Gadolinium Storage Condition (GSC) is the term that I use to describe patients who have received a prior GBCA injection and are not sick from it. Essentially everyone who has received a GBCA has some Gd retained in their body, with the bone and skin being the sites with the most Gd retained. So if you received 1 GBCA or 100, there will be some Gd left in your body. Meaningful amount of Gd retained may require atleast 2 administrations of GBCA.
So if my present estimate is there is 10,000 - 100,000 individuals with GDD, one could consider the total number of individuals who have received GBCA and are not sick from it represents 300 million people - 100,000 (the GDD group) individuals. With meaningful Gd probably in the range of 10-50 million people with GSC.

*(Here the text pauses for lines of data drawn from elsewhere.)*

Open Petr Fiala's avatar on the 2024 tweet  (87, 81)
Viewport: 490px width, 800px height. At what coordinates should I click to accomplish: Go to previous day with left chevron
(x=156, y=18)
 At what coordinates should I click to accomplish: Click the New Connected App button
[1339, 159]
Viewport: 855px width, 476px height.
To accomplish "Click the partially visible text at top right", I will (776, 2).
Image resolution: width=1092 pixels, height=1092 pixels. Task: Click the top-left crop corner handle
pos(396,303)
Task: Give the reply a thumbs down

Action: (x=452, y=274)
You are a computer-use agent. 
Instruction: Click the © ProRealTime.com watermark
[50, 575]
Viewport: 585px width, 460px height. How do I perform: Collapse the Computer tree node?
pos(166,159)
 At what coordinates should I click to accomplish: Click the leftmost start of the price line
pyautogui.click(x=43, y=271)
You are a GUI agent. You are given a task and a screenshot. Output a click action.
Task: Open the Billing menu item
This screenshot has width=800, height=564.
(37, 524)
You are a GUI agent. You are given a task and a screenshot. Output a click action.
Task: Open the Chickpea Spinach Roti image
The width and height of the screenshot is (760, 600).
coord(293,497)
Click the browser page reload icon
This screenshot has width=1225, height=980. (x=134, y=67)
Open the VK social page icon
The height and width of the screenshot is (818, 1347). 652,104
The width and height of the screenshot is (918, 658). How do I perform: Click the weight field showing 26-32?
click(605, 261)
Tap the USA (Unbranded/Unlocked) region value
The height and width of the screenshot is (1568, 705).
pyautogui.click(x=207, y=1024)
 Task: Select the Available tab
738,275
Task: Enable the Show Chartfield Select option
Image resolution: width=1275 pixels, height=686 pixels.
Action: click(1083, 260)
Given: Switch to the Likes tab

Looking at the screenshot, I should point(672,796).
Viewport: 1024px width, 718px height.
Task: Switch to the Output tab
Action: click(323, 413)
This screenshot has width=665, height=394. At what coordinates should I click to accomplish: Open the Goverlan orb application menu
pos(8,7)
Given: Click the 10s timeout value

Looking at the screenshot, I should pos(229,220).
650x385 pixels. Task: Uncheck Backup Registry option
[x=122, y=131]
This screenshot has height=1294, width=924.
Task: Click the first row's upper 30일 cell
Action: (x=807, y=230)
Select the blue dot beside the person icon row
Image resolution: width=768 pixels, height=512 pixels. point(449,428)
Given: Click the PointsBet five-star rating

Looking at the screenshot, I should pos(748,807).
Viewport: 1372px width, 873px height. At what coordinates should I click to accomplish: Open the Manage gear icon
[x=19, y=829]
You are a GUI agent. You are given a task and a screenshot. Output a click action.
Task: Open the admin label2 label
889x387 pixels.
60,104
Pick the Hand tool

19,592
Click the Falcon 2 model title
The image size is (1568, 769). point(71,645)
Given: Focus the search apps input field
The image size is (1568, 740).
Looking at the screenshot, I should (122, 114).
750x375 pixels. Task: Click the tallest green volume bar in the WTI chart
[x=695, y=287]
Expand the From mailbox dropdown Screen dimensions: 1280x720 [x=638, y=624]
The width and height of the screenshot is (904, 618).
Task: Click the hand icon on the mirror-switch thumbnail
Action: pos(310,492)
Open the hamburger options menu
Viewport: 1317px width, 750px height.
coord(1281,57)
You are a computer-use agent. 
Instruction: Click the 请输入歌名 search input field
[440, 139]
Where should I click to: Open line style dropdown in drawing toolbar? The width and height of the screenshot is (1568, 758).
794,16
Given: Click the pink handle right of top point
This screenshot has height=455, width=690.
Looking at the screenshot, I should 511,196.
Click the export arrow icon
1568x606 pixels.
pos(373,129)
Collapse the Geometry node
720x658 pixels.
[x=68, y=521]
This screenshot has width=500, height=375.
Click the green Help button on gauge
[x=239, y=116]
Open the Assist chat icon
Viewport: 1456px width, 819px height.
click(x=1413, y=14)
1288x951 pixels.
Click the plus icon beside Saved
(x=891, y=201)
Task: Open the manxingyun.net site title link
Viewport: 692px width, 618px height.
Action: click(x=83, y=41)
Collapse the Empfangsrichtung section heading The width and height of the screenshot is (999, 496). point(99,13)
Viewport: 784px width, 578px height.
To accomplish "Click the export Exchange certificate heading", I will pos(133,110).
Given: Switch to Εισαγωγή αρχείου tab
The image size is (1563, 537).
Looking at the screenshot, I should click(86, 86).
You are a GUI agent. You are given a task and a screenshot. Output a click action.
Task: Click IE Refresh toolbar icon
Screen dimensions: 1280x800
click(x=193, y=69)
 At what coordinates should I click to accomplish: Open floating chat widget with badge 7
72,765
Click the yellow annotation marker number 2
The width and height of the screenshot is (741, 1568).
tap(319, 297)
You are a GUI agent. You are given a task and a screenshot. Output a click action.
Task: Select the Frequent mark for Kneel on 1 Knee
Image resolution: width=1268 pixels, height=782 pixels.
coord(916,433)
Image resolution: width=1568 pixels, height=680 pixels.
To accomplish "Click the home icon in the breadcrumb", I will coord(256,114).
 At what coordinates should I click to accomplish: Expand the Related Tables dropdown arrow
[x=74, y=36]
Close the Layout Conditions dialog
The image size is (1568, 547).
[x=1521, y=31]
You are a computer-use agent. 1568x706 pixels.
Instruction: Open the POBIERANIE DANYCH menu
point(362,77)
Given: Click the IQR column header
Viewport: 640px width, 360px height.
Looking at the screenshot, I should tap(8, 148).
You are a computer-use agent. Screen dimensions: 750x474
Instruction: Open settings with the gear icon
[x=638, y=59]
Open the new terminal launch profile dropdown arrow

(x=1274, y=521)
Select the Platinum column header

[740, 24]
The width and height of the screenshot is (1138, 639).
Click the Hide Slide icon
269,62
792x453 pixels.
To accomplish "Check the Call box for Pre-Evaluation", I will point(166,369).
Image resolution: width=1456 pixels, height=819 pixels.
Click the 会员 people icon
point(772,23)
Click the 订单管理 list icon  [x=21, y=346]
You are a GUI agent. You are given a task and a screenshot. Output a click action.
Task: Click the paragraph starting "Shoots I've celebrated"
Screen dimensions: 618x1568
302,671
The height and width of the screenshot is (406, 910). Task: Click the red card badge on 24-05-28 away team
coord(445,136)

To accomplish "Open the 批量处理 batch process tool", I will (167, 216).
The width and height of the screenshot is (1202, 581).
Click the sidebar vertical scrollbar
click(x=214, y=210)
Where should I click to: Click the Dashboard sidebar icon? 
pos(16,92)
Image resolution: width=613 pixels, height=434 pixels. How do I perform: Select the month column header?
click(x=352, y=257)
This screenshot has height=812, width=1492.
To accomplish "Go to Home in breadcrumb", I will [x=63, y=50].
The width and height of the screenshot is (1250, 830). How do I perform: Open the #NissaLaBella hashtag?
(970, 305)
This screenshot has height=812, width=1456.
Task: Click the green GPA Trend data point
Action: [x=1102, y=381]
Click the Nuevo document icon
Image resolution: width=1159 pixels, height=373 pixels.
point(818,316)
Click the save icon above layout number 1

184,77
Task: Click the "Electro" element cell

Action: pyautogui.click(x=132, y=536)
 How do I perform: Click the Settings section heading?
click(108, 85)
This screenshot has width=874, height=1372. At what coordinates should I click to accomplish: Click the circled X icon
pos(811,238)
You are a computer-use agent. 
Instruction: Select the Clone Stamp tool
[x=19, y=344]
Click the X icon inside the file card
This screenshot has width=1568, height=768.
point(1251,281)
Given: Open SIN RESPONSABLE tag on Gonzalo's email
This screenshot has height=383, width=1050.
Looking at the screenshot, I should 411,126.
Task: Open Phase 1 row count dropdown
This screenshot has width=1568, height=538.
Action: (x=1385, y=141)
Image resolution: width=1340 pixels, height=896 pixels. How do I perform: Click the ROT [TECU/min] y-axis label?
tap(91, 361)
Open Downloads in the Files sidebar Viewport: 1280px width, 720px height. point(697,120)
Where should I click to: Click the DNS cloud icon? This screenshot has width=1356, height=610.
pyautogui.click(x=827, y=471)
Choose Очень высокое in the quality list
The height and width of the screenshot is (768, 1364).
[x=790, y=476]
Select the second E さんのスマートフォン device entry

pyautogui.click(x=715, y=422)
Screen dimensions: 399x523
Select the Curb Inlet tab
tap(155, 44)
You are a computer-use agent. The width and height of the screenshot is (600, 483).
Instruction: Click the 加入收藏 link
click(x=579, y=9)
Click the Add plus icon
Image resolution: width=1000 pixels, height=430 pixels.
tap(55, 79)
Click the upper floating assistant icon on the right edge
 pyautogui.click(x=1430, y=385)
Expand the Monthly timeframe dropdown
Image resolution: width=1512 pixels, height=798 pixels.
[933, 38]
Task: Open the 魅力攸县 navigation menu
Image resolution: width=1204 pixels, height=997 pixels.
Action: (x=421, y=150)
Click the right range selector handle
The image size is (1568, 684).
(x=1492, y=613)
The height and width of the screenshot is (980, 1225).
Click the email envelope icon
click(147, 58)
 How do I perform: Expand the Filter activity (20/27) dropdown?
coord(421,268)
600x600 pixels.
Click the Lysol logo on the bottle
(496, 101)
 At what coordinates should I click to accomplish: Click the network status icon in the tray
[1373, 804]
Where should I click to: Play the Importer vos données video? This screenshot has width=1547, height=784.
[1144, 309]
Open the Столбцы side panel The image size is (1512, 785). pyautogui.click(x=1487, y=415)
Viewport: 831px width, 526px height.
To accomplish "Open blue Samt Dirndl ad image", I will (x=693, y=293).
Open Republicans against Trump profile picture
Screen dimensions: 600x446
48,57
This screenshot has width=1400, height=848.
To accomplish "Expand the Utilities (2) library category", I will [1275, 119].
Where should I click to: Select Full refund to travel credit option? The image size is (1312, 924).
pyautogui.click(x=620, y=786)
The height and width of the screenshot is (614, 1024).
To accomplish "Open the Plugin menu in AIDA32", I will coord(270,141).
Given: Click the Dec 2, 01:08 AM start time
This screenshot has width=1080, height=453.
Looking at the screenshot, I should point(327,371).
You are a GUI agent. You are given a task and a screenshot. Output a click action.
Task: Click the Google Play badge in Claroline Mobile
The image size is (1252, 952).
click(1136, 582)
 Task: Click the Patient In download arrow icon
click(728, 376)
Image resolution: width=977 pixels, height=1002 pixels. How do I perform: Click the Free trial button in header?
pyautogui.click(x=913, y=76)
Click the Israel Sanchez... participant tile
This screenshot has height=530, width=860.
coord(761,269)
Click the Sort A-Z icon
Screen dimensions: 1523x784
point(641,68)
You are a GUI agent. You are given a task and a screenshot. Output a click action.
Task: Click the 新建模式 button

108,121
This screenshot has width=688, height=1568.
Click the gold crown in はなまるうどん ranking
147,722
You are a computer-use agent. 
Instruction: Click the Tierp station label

Before you panic thinking about that, remember that unfortunately all of us are exposed to various harmful heavy metals. Everyone living in old cities with lead pipes involved in water supply to their houses will have lead in their body. So 8 million people in NYC and 5 million in Chicago, to name 2 of hundreds of cities, will have lead in their body.
With normal functioning kidneys we also continuously eliminate Gd. I have now written a few blogs related to this topic.
What it seems I need to clarify is the observation of Gd retained in the brain on T1-weighted noncontrast MR images. Many papers have been written on this topic, also by my team. Gd visible in the brain on MRI has little to do with GDD (except that in both cases they have received GBCA), and also represents a very small subset of GSC patients. Basically if you have received at least 5 GBCA enhanced MRIs with Omniscan or Optimark (probably within the last 2-4 years) Gd will be visible in the brain; if you received 10 GBCA enhanced studies with Magnevist over the same time frame you may see this finding; and If you received 20 GBCA enhanced studies with Multihance over that time frame, you may see it. You may never see it with Gadavist, Prohance or Dotarem (the macrocyclics) > by which I do mean never, but possibly after 100 injections. Yet you can receive just one of these macrocyclic agents (or the linear agents) and be devastated by GDD.
So Gd seen on MRI in the brain to me is relatively uninteresting, because it does not correlate with disease, and is just a function of how many and what type of GBCA you received.
The problem comes in, some people do not become sick with GDD after the first GBCA administration but after a subsequent GBCA. So, does the cumulative dose of GBCA and cumulative retained Gd in the body correlate with some cases of GDD (perhaps about half of them, as about half of sufferers get GDD after a repeat GBCA). The answer is possibly and perhaps even probably. The correlation between dose and NSF, certainly severity of NSF is quite clear. The correlation between dose and origination of GDD is not as clear. The correlation between repeat GBCA injections and increasing severity of GDD is however extremely clear.
So, if the question is, since I have received multiple GBCA injections and am not sick from it, should I do anything about it? My answer, for the great majority of patients, probably they do not need to worry about it and do not need to do anything about it. However it is not clear if this advice is true for atleast the highest risk group: white women with central/northern European ancestry and a strong personal or family history of autoimmune disease. Should they do anything about the Gd left in their body? My answer is: I don't know. Certainly it may be not unreasonable to consider chelation with DTPA. At least if they currently just have GSC, and not GDD, they should not experience the devastating effects of Flare with chelation, and possibly it may prevent GDD in their future.